In this article, we’ll discuss the changes affecting accounting for customer loyalty programs, and provide vital insights for ensuring that your department confronts incoming liabilities in a way that conforms to regulations, without sacrificing income.

What’s changed

Fortunately, it’s far from impossible for accounting teams to stay within the prescribed bounds of the new revenue accounting standards. After all, the international community has been operating by a similar set of prescriptions for years.

The principle change confronting accountants now is the fact that transactions can no longer be viewed as singular occurrences, but instead must be viewed as a multi-segmented, compound set of performance obligations. For each of these performance obligations, revenue cannot be logged until the obligation is satisfied, or its validity expires.

Moreover, when accounting for customer loyalty programs (GAAP), accountants must correctly anticipate how much revenue is necessary to absorb outstanding liabilities and defer the corresponding amount upfront.
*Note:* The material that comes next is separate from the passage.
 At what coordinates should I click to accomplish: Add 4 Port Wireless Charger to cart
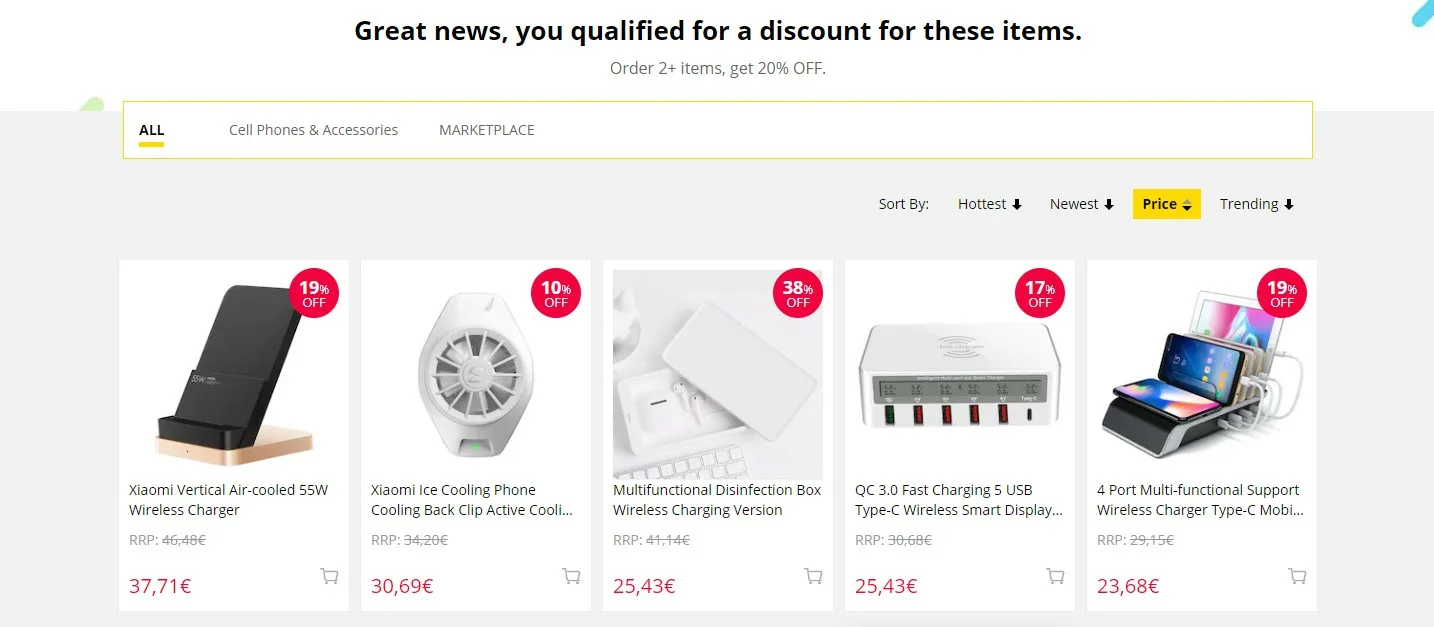coord(1297,576)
It’s critical that accounting teams use nuanced, accurate, and granular-level data sets when calculating loyalty program liability levels, as there can be severe and undesirable consequences for deferring too much, or too little, revenue.

Deferring the correct amount is key

Prior to the reinstatement of the new revenue recognition standards, companies could log revenue for goods and services enjoyed by loyalty program enrollees — even before having satisfied the rewards-related performance obligations that came bundled with their purchases.

Now, however, the rules have changed so that accounting departments are expected to preemptively defer enough revenue to cover outstanding loyalty program liability and recognize revenue upon the completion of its attached performance obligations.

How much companies defer makes a difference. If accountants defer too little, the company may find itself unable to satisfy its liability and may be forced to eventually restate its income. Conversely, if they defer too much, they risk creating pools of stagnant, “stuck” income.

The solution is to take advantage of precise, finely-tuned software solutions (including emerging technologies such as artificial intelligence) to correctly detect breakage rates from a constellation of customer data points.

The bottom line

While the rules may have changed, keeping pace with them is a matter of strategically leveraging loyalty program member data and correctly anticipating breakage rates.

Failure to invest in adequate breakage metrics will cost your company far more in revenue true-ups or stuck revenue. How will your accounting department attain the granular-level insights it needs to correctly forecast liability levels?